Photo credit - Major General Tomer Bar is chief of the Israeli Air Force (Wikimedia Commons). By Imran Mulla
Israel’s air force chief has landed in Britain for a conference hosted by the Royal Air Force.
Major General Tomer Bar has been in position throughout Israel’s war on Gaza, and from April this year has reportedly personally approved air strikes carried out by the Israeli air force.
He landed on Thursday afternoon and is reportedly in the UK to attend the Royal International Air Tattoo event, which is held at a Royal Air Force base in Gloucestershire.
The major event at RAF Fairford, which features air shows and aircraft displays, began on Friday morning and will last until Sunday.
According to Israeli public broadcaster Kan, Bar will have a series of meetings with air force commanders from around the world.
In April this year, Bar warned Israeli air force reservists not to sign a letter criticising the war on Gaza, telling them they would be dismissed from service if they did so.

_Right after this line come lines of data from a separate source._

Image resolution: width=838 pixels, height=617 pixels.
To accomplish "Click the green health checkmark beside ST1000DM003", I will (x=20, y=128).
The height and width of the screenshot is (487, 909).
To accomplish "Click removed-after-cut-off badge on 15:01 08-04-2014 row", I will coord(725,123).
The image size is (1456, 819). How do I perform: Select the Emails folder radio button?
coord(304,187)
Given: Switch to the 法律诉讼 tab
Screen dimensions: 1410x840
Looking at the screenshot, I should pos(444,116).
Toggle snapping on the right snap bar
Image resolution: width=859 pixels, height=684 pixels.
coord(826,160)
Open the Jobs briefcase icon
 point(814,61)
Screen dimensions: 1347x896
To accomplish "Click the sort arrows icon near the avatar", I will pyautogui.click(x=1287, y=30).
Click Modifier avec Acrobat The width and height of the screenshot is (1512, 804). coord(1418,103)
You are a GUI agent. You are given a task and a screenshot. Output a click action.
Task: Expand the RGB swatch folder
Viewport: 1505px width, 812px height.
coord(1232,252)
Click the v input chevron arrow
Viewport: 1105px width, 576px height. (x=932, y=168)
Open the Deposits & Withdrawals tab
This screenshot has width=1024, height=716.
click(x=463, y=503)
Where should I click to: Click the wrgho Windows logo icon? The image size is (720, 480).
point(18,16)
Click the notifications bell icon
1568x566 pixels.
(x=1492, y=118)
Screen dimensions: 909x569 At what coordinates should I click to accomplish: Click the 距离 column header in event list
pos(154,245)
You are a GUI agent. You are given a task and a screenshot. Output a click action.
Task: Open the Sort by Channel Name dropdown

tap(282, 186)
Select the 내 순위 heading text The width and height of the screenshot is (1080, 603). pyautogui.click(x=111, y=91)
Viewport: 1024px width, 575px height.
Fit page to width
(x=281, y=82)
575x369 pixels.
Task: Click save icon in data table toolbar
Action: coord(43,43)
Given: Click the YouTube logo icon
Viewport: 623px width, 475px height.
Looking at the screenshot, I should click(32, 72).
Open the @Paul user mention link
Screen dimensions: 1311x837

A UN-backed report on Tuesday found that 10 children a day are losing one or both limbs in Gaza due to Israel’s assault on the Palestinian enclave.
According to the Gaza health ministry, more than 17,000 of the 58,573 Palestinians killed since October 2023 are children and they account for 30 percent of the wounded. This number excludes thousands more missing and presumed dead.
On Thursday Luis Moreno Ocampo, the founding chief prosecutor of the International Criminal Court, told Middle East Eye that Israel is committing genocide in Gaza, a position backed by numerous legal experts, rights groups and governments.
Bar’s visit to Britain comes as political pressure piles on the Labour government to cease political, military and economic cooperation with Israel.
On Friday morning, 112 British parliamentarians wrote to Prime Minister Keir Starmer, Foreign Secretary David Lammy and Attorney General Richard Hermer.
‘How many more Palestinians need to be killed or forced into starvation before our government takes the action so desperately needed?’
– Imran Hussain, Labour MP
They demanded that the government immediately publishes its response to the International Court of Justice’s advisory opinion on 19 July last year that Israel is illegally occupying Palestinian territory.
The MPs urged the government to “address the unlawful situation occurring in the OPT [Occupied Palestinian Territories], as well its own obligations under international law”.
They said the “failure of the government to publish its response” a year on from the advisory opinion, must be “rectified”.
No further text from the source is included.